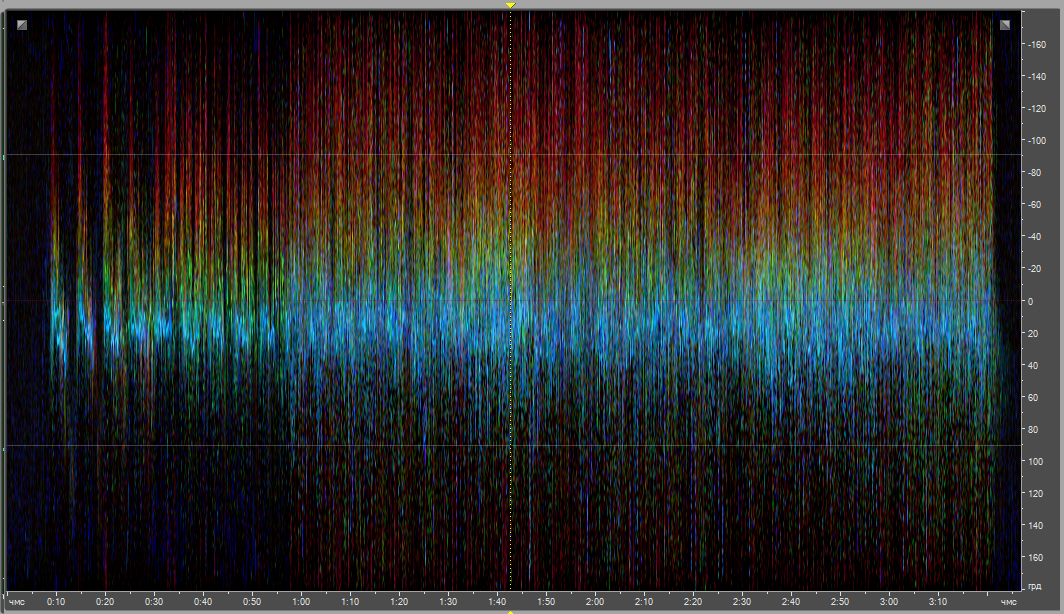The image size is (1064, 614).
Task: Click the 160 label on the degree scale
Action: tap(1034, 557)
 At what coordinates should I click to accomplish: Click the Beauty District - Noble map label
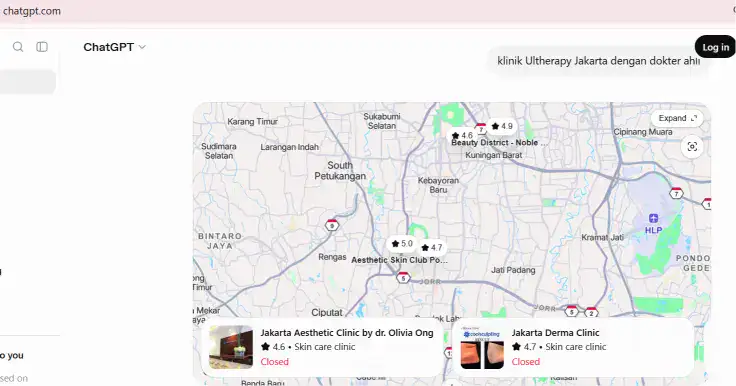point(498,143)
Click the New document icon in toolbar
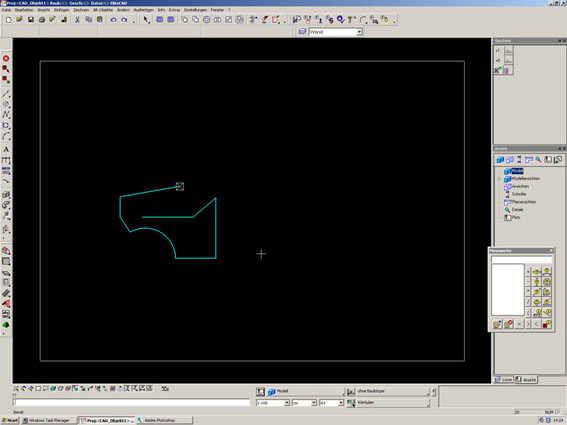 click(x=8, y=20)
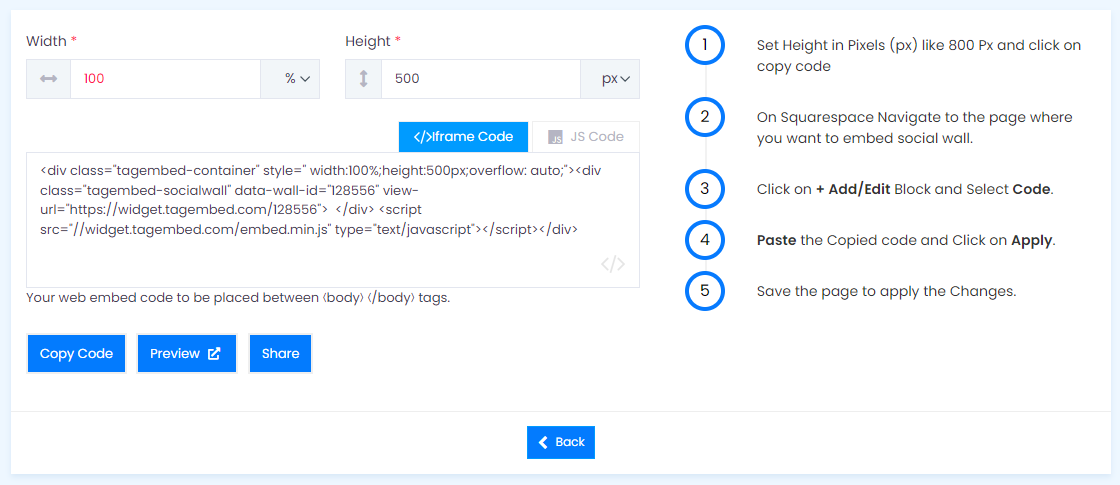Viewport: 1120px width, 485px height.
Task: Click the external link icon on Preview
Action: tap(214, 354)
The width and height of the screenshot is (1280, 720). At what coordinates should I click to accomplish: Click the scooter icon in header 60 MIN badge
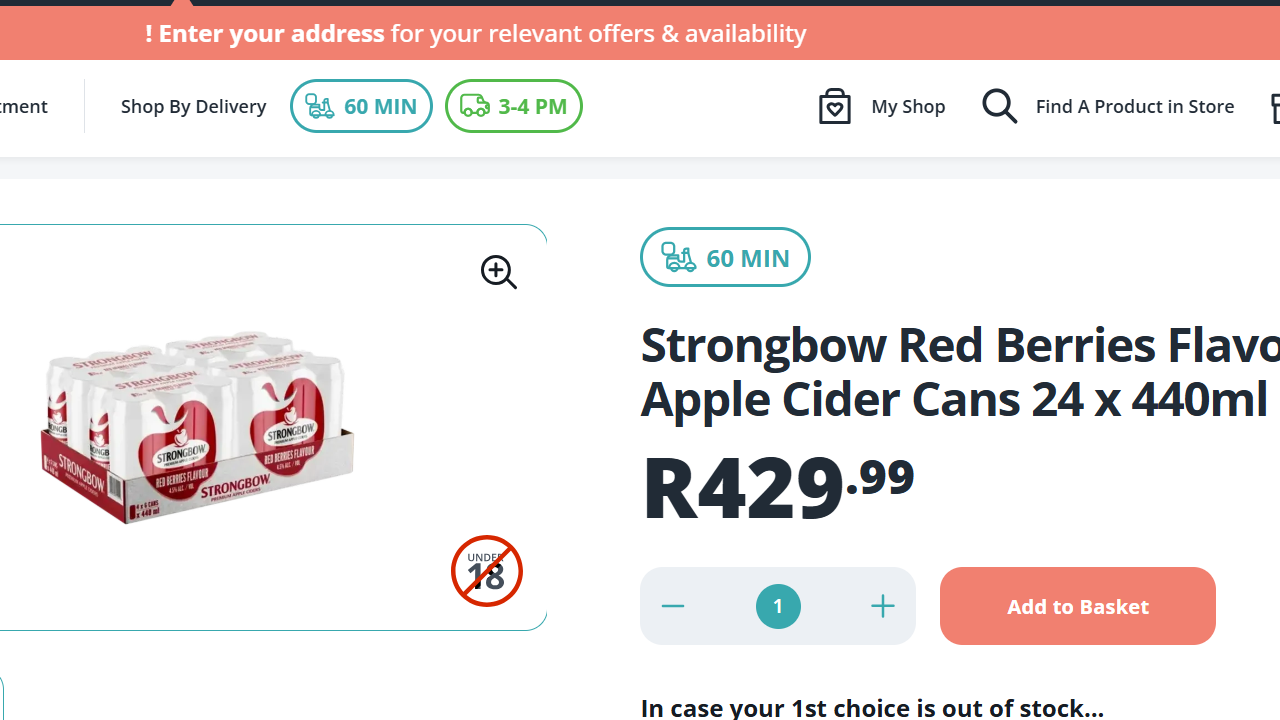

__Exercise goal__: The copy should hold, exactly, the lines from the one containing "Noble map label" to the final line of the listing above, with both ends present and no pictures.

__Solution to this problem__:
 At what coordinates should I click to accomplish: Click the Beauty District - Noble map label
point(498,143)
Click the New document icon in toolbar
 click(x=8, y=20)
Viewport: 1120px width, 485px height.
Task: Click the external link icon on Preview
Action: tap(214, 354)
The width and height of the screenshot is (1280, 720). At what coordinates should I click to accomplish: Click the scooter icon in header 60 MIN badge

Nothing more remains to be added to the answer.